The City’s invocation of a heckler’s veto also raises serious concerns that its decision was motivated by viewpoint discrimination. Huber cited the prospect of counter protestors when explaining the City’s decision. And, at the hearing, counsel for the City placed considerable weight on the City’s concerns as to counter protestors and the disruption and potential violence that might ensue. In other words, the City seems to have based its decision on the anticipated reaction of counter protestors, which is precisely the “persistent and insidious threat[s] to first amendment rights” discussed in Berger, 779 F.2d at 1001…This is not an acceptable justification for regulating speech.

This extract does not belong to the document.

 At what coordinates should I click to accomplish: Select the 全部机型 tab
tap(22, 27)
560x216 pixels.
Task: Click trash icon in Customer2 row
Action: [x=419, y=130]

And more along those same lines:
As the Ninth Circuit put it in Seattle Mideast Awareness Campaign, although this concern might receive less weight outside of a traditional or designated public forum context, it is still relevant when “used as a mere pretext for suppression expression” based on viewpoint. This includes, for example, “where the asserted fears of a hostile audience reaction are speculative and lack substance.”Such is the case here. The City cannot conjure up hypothetical hecklers and then grant them veto power.
St. Michael's gets its injunction against the City of Baltimore. The show will go on. The City violated the group's rights when it decided the people who didn't secure the venue were so potentially dangerous the speakers who rented the venue shouldn't be allowed to speak. A heckler's viewpoint is indistinguishable from viewpoint discrimination in situations like these. The city decided in favor of one viewpoint (the counterprotesters [a.k.a., the hecklers] and decided the other viewpoint (St. Michael's) had no right to be heard.